Katrin Sommer: Trinkwasser ist eines der am besten kontrollierten Lebensmittel in Deutschland. Bis zur Hausübergabestation sind die Wasserwerke für die Qualität verantwortlich; danach liegt die Verantwortung allerdings bei den Hauseigentümerinnen und Hauseigentümern. Durch verschiedene Studien wissen wir, dass Leitungen und Armaturen einige Parameter des Trinkwassers verändern können. So können Blei, Kupfer, Eisen und Nickel aus dem Leitungsmaterial mobilisiert und auf diese Weise ins Trinkwasser eingebracht werden. Das tatsächliche Ausmaß dieser Veränderungen ist nicht systematisch untersucht. Mit dem Citizen-Science-Projekt wollten wir dieser innerfachlichen Frage nachgehen und haben uns dabei auf chemische Parameter konzentriert. Diese Fragestellung ließ sich nur in Zusammenarbeit von Wissenschaft und Bürgerschaft bearbeiten. Während die Wissenschaft beispielsweise die Fachmethoden für die Analyse geliefert hat, haben die Bochumer Bürgerinnen und Bürger Zugang zu den relevanten Proben und konnten sich durch die Probenentnahme sowie die chemischen Untersuchungen einbringen. 

Mit unserem Citizen-Science-Projekt konnten wir hier einen wichtigen Beitrag für künftige bürgerwissenschaftliche Projekte leisten.

— Jan Karth

Sie wollten also Erkenntnisse über ausgewählte Parameter des Trinkwassers gewinnen und gleichzeitig neue Methoden in der Bürgerwissenschaft erproben?
Jan Kath: Ja. Teststäbchen sind gut geeignet, um große Räume abzudecken und werden beispielsweise in ökologischen Studien häufig bürgerwissenschaftlich eingesetzt. Aber nicht alle Parameter des Trinkwassers lassen sich mit mobilen Methoden hinreichend analysieren. Wenn es um chemische Fragestellungen geht, dann braucht es Labormethoden. Mit unserem Citizen-Science-Projekt konnten wir hier einen wichtigen Beitrag für künftige bürgerwissenschaftliche Projekte leisten, denn die Bürgerinnen und Bürger haben die Methoden erfolgreich durchgeführt und valide Messdaten erhalten. 

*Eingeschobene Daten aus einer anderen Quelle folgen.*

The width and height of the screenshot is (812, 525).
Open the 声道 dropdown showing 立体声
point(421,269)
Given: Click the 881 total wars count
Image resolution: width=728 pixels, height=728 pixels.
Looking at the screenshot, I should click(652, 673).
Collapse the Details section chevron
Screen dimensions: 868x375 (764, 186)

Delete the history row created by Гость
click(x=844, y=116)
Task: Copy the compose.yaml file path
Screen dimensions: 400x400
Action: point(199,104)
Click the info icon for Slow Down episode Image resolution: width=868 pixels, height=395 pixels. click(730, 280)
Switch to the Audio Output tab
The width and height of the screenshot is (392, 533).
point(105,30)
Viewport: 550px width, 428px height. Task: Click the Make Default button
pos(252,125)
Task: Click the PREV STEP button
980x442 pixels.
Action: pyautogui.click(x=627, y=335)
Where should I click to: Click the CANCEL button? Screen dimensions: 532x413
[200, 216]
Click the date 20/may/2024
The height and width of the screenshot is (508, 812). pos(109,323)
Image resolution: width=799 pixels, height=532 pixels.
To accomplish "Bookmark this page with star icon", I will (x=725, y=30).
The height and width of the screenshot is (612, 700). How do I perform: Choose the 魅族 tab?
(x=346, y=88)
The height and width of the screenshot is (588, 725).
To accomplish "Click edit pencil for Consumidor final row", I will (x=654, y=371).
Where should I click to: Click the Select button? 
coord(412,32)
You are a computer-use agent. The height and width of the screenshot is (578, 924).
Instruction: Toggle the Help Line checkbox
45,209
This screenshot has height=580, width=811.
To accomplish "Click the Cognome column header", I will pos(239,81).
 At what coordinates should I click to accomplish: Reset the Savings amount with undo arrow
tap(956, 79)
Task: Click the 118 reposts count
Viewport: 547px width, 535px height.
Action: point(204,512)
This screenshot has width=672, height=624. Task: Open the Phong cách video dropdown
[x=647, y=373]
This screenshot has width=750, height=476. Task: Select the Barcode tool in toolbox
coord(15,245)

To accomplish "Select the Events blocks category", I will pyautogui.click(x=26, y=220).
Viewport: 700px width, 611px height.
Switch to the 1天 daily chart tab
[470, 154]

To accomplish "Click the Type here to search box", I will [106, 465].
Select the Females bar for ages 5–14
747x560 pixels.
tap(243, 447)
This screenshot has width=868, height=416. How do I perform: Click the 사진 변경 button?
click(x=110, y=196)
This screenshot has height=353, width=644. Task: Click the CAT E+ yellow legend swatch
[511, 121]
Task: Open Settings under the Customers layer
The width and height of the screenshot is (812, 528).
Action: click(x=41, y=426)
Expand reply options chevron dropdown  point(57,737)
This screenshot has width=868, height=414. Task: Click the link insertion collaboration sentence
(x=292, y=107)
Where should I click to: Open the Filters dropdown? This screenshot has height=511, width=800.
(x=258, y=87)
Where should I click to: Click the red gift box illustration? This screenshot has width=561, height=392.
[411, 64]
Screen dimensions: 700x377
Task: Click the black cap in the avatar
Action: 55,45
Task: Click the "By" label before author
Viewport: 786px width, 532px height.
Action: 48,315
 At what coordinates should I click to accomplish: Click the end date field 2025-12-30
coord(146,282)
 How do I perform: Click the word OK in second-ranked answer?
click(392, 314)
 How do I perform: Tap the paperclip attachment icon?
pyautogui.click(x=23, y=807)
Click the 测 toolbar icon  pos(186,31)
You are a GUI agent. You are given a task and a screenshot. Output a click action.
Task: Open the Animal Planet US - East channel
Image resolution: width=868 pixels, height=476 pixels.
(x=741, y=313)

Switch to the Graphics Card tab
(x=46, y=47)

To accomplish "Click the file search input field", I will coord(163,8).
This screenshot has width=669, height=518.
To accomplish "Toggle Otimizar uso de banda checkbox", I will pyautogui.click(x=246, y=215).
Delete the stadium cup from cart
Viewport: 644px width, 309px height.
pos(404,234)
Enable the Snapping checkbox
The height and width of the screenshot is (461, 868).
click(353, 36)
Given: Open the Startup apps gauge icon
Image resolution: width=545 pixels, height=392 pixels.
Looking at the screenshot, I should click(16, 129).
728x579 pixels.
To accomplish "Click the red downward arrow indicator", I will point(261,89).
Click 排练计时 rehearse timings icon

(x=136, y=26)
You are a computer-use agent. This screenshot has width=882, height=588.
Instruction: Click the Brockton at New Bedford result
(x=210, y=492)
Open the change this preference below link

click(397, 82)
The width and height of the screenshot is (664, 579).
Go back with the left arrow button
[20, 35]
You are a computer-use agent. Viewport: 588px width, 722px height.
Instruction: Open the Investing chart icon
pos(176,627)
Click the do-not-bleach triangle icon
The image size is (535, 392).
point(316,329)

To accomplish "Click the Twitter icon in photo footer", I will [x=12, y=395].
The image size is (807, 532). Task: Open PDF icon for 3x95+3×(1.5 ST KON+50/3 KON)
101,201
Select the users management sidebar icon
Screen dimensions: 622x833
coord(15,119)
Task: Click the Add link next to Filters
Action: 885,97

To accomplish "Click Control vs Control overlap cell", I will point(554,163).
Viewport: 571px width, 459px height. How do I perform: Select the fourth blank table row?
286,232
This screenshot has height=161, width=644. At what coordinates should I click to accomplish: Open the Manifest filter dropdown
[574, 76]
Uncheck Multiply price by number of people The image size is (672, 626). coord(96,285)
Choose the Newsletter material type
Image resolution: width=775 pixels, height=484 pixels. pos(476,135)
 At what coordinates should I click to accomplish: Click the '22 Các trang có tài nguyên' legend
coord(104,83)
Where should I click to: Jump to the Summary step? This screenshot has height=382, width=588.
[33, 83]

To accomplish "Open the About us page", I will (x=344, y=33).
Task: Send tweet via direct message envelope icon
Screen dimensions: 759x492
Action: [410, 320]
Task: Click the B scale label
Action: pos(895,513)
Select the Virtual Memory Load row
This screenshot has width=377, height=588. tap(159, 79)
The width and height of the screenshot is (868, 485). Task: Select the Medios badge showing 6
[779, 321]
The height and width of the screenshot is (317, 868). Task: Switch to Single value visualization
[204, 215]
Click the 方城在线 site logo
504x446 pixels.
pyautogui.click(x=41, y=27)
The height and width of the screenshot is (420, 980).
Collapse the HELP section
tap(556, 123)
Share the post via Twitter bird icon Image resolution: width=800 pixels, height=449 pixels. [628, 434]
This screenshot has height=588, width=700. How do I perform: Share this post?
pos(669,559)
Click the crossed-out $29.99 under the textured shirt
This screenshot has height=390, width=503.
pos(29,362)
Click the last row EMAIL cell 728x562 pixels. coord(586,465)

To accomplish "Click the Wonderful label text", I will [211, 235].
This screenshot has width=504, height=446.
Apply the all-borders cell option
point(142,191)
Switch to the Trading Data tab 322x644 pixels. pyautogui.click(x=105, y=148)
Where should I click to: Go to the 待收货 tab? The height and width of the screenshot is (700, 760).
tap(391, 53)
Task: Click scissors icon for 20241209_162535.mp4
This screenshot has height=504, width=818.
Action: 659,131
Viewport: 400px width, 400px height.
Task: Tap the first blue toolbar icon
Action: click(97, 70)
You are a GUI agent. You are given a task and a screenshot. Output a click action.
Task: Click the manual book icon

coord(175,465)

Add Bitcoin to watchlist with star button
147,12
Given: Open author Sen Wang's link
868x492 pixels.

Das Projekt ist am Lehrstuhl Didaktik der Chemie angesiedelt. In welchem Zusammenhang stehen Didaktik und Wissenstransfer?
Katrin Sommer: Es ist eine ureigene didaktische Aufgabe, Inhalte, Methoden und Ergebnisse, die in dem Fach genutzt beziehungsweise erzeugt werden, für Personen zugänglich zu machen, die keine Expertinnen oder Experten auf dem Gebiet sind. Im Chemieunterricht werden Erkenntnisse der Fachwissenschaft didaktisch so reduziert, dass sie von Schülerinnen und Schülern verstanden werden können. Und auch Schülerinnen und Schüler lernen Fachmethoden kennen und wie sie diese anwenden. Mit dem Citizen-Science-Projekt haben wir eine andere Zielgruppe, explizit Erwachsene aus Bochum, angesprochen, die entweder Interesse an ihrem Trinkwasser haben und bereit sind, in einem Labor Untersuchungen durchzuführen, oder die tatsächlich ein gewisses experimentelles Interesse besitzen. Wir wollten mit authentischen Labormethoden arbeiten. Das war herausfordernd, denn ein vergleichbares Projekt hatte es bis dato nicht gegeben. Es war also eine didaktische Herausforderung, diese Labormethoden an die Zielgruppe der Erwachsenen anzupassen. In diesem Sinne passt das Projekt auch zur Zielsetzung des Lehrstuhls Didaktik der Chemie. 

Wie ist es Ihnen gelungen, Bürgerinnen und Bürgern die Fachmethoden der Chemie näherzubringen? Wie sind Sie vorgegangen?
Jan Kath: Wir haben die Teilnehmenden bereits in einer frühen Projektphase mit einbezogen. Gemeinsam mit Bochumerinnen und Bochumern haben wir im Rahmen von „Entwicklungsworkshops“ im Labor gestanden und ausgewählte Methoden ausprobiert und so die Vorschriften für die Zielgruppe weiterentwickelt. Das Zitat einer Person ist mir dabei besonders in Erinnerung geblieben. „Dass Sie uns so etwas zutrauen!“ Das fast ein Stück weit ein Charakteristikum von Wissenstransfer zusammen. Das Vertrauen, dass die Bürgerinnen und Bürger, wenn man sie entsprechend anleitet und unterstützt, die Vorschriften und Methoden umsetzen können. Nach den Entwicklungsworkshops haben wir die Methoden umfassend pilotiert und in den letzten Jahren erfolgreich genutzt. 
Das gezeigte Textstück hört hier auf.